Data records

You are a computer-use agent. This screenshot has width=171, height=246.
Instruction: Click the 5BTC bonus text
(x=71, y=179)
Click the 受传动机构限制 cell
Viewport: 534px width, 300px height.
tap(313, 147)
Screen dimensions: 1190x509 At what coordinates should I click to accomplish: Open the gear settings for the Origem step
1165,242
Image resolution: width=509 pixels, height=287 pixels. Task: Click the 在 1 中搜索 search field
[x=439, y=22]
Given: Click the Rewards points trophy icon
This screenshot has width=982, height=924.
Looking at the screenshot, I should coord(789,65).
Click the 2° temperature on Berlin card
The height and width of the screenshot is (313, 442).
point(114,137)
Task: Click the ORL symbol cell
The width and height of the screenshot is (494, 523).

__Work to complete__
Starting at the line that contains "Task: Click the ORL symbol cell", write out every line through the end of the entries, exactly and with nothing added.

__Exercise result__
Task: Click the ORL symbol cell
The width and height of the screenshot is (494, 523).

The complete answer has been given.